The historic union election at an Amazon.com Inc. Fulfillment center in Alabama concludes on Monday, setting in motion a vote count that organizers expect will be contentious and take a few days.

As many as 5,800 workers at the facility in Bessemer were eligible to vote to join the Retail Wholesale and Department Store Union. The hard-fought mail-in election that began seven weeks ago attracted national attention —President Joe Biden even weighed in — and saw the union and Amazon engage in a sometimes testy information war.

Both sides have a lot to lose. If the RWDSU prevails, the unionizing drive could spread to other Amazon facilities, some of which are already seeing stirrings of labor activism. A loss for the RWDSU would be a major setback for the U.S. Labor movement, which has been in decline for decades.

Opinions at the warehouse in Bessemer have been sharply divided between workers who believe union representation will help them secure less demanding working conditions and those who are happy with a $15 an hour starting wage and health benefits. Hanging over the election was the fear that joining the RWDSU would prompt Amazon to shutter the facility, as it has done elsewhere before.

Read more: Amazon Union Is Tough Sell Where $15 an Hour Goes a Long Way

The vote-counting process will start at 10 a.m. Eastern on Tuesday in a private session, presided over by the National Labor Relations Board. Amazon and the union will have the opportunity first to review sealed individual ballots and object to such things as whether an employee’s job classification entitles them to vote, problems with a signature or a ripped envelope.

Eligibility to vote could be an especially contentious issue because turnover is high at Amazon warehouses, and there have been reports that some workers in Bessemer received ballots after they had left the company. The election was open to people in most job categories who were on staff during the Jan. 9 payroll period, a time when the company is typically axing tens of thousands of workers hired to handle the holiday shopping rush.

Contested ballots will be set aside and reviewed later only in the event there are enough of them to swing the outcome of the election.

One the review process is complete, NLRB officials will begin counting the stack of uncontested ballots in a process open to reporters watching via Zoom. The ballots themselves don’t provide much to quibble about: a yes or no box to be filled in. With the NLRB committed to counting during business hours each weekday, the timing of the final tally is unknown.

If the winning margin is smaller than the count of challenged ballots, the NLRB will hold a hearing to adjudicate the disputed votes and add those deemed to be completed correctly to the result.

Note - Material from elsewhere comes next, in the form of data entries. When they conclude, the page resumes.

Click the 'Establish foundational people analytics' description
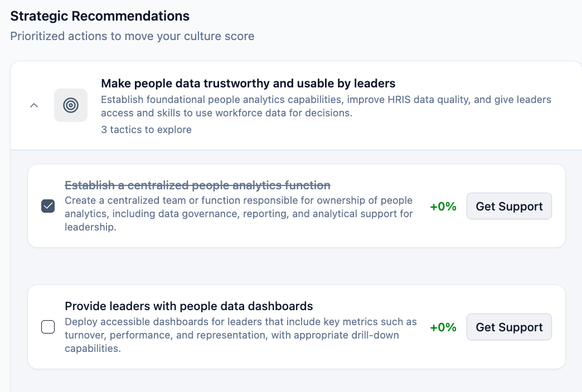The height and width of the screenshot is (392, 582). point(326,106)
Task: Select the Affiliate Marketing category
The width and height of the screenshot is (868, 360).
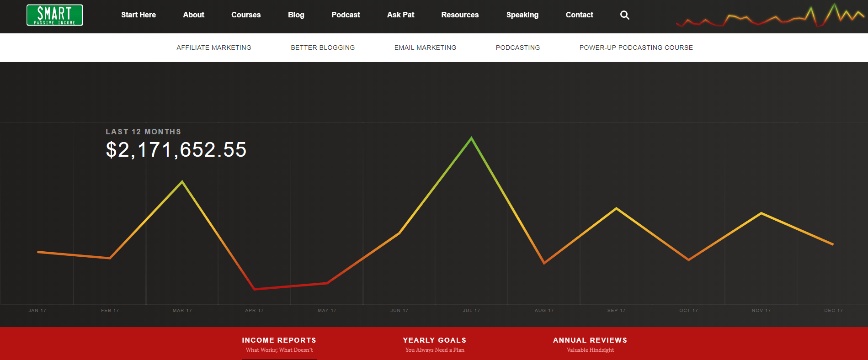Action: tap(214, 48)
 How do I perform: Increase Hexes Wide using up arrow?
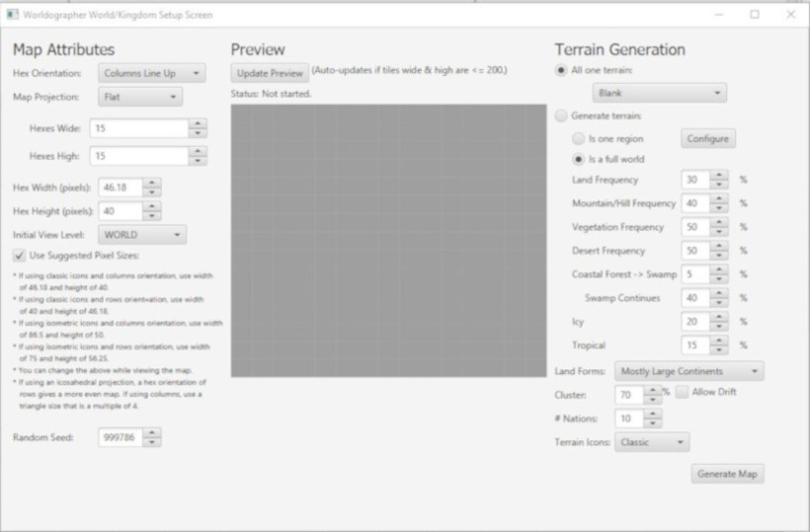(x=199, y=123)
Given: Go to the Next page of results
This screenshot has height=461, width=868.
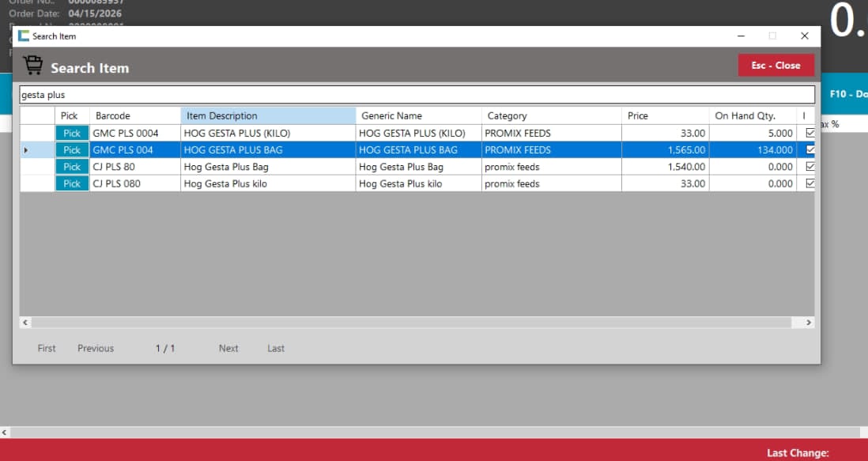Looking at the screenshot, I should pos(228,349).
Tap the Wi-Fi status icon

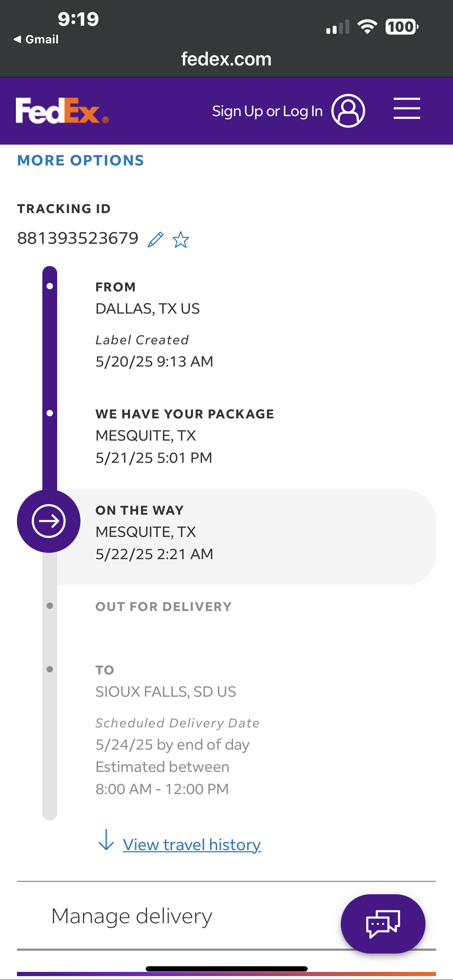(x=367, y=27)
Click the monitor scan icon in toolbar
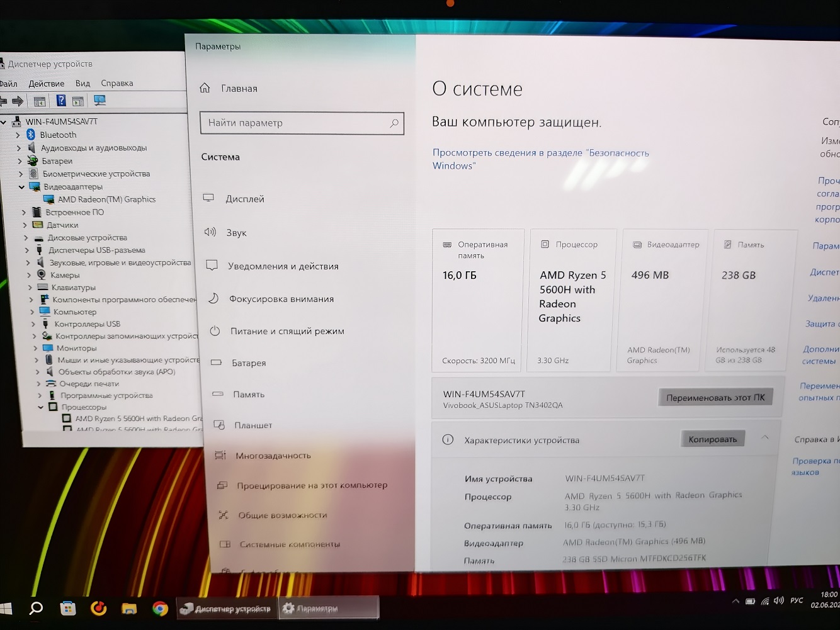840x630 pixels. (x=99, y=101)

The Amazon fulfillment center — the company’s first in Alabama — opened exactly one year ago to a mostly positive reception in a city still recovering from the hollowing out of its manufacturing base. Still, some workers found the work arduous or fretted about catching COVID-19, which had started spreading around the U.S. And infected dozens of Amazon workers elsewhere.

A Bessemer employee contacted the union, the labor board greenlighted the election, and the battle was on.